[Study material]
━━━━━━━━━━━━━━━━━━━━

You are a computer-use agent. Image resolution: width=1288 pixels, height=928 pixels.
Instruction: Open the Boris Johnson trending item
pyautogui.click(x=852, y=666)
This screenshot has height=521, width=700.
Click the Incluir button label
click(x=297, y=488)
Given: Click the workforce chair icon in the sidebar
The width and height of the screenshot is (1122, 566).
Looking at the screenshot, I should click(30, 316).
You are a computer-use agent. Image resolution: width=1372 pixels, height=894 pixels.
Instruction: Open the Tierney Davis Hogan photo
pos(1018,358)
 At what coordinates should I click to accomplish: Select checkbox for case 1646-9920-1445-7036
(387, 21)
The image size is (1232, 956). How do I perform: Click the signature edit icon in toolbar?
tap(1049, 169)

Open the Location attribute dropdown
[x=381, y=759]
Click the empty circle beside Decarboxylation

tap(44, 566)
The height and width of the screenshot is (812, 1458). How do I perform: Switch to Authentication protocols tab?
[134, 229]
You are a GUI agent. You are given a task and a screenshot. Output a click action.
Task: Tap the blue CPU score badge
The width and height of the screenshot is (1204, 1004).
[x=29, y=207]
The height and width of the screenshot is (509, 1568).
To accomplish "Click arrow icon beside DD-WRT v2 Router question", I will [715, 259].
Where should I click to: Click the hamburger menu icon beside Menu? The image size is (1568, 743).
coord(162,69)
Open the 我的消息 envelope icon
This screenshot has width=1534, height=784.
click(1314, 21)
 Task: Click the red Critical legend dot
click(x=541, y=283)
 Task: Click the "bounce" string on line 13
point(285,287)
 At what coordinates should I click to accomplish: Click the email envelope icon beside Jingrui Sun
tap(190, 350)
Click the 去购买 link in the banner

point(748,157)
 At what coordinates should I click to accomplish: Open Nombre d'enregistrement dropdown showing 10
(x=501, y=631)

━━━━━━━━━━━━━━━━━━━━

[Task details] Only a verbatim transcription of the lines from the one containing "Where should I" through the last line of the records counts as the answer.

[Exercise output]
Where should I click to: Click the hamburger menu icon beside Menu? The image size is (1568, 743).
coord(162,69)
Open the 我的消息 envelope icon
This screenshot has width=1534, height=784.
click(1314, 21)
 Task: Click the red Critical legend dot
click(x=541, y=283)
 Task: Click the "bounce" string on line 13
point(285,287)
 At what coordinates should I click to accomplish: Click the email envelope icon beside Jingrui Sun
tap(190, 350)
Click the 去购买 link in the banner

point(748,157)
 At what coordinates should I click to accomplish: Open Nombre d'enregistrement dropdown showing 10
(x=501, y=631)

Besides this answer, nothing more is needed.